Laser-generated singlet oxygen is protective against beta-amyloid neurotoxicity

β-Amyloid is the peptide which forms extracellular senile plaques in Alzheimer's disease. Link of the β-amyloid to inherited form of Alzheimer's disease and neurotoxicity of aggregated peptide has been suggested to the involvement of β-amyloid in the mechanism of pathology of this devastating disease. The toxicity of aggregated β-amyloid is triggered by changes in calcium signal, mitochondrial energy metabolism and oxidative stress. Laser (1267 nm)-induced singlet oxygen is shown to be able to modify proteins and accelerate energy metabolism that potentially may modify the effects of β-amyloid.

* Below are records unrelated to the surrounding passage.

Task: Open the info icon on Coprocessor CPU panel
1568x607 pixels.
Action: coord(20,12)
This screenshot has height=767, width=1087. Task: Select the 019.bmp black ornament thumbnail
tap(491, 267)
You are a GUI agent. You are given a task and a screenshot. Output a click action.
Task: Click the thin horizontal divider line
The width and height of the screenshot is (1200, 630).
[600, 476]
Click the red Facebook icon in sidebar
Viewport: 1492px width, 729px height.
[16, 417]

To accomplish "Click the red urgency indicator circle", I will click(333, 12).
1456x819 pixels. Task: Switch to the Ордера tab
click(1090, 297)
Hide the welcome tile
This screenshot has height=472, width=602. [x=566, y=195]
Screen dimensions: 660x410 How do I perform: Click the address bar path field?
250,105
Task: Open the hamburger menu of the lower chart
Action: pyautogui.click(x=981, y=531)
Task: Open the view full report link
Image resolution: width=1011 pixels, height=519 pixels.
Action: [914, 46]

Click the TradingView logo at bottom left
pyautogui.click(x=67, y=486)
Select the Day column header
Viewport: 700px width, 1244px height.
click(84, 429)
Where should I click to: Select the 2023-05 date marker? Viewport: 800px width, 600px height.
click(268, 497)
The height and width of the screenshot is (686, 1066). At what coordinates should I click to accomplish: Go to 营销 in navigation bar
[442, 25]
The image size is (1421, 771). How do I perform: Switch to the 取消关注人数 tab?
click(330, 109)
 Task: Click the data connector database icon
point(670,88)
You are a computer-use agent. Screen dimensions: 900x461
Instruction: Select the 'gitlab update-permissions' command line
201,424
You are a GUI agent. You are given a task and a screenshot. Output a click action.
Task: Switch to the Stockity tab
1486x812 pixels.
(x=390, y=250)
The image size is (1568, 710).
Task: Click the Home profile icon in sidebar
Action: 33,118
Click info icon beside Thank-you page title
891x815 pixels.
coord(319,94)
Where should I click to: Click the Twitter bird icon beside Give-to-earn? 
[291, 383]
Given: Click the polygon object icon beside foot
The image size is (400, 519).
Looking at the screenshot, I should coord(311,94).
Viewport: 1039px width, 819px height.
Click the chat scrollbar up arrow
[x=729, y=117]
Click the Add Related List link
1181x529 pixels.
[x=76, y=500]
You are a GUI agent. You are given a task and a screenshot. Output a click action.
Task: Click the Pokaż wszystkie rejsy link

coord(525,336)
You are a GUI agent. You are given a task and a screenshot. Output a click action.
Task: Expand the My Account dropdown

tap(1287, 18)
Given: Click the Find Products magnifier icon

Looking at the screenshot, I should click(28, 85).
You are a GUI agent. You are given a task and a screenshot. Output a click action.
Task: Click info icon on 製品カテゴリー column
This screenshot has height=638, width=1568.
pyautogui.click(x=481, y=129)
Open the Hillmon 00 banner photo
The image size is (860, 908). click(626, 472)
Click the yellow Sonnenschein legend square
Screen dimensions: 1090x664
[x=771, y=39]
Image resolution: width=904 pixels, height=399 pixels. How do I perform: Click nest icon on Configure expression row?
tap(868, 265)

Using primary co-culture of neurons and astrocytes we studied the effect of laser-generated singlet oxygen on β-amyloid-induced calcium signal, mitochondrial energy metabolism and oxidative stress. We have found that singlet oxygen prevents aggregation of the full peptide βA 1–42, reduces the effect of β-amyloid on cytosolic and mitochondrial calcium elevation, reduces mitochondrial depolarization and depletion of NADH in mitochondria. As result it protected neurons and astrocytes against β-amyloid-induced cell death. Thus, singlet oxygen could play neuroprotective role.